Your answer must be a single number: how many lines in the records include the word "icon".

Stored data
○ ○ ○ ○ ○ ○ ○

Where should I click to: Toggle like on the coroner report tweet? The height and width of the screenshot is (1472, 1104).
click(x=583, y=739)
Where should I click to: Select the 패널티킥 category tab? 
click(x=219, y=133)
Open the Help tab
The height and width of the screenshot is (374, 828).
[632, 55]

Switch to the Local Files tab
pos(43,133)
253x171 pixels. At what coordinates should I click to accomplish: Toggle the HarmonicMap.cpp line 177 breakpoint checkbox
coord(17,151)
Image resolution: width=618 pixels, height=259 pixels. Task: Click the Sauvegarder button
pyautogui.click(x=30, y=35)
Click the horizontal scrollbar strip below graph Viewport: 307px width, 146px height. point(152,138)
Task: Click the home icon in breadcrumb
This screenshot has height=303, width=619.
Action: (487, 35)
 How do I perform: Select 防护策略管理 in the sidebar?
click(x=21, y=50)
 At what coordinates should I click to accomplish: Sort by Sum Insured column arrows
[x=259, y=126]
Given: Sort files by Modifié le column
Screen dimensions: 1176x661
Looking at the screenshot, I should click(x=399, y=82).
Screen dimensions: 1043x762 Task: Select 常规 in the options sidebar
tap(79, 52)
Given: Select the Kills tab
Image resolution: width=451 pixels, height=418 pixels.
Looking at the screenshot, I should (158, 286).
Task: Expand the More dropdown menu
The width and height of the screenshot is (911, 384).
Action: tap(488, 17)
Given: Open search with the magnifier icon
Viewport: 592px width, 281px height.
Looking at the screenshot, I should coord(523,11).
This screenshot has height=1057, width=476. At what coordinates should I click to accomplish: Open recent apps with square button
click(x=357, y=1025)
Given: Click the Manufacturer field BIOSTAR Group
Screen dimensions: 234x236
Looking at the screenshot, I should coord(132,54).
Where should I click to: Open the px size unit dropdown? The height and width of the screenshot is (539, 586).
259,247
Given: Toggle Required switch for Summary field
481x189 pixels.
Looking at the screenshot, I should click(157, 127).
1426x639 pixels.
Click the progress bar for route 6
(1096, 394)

○ ○ ○ ○ ○ ○ ○

◆ Response to this exercise ◆
2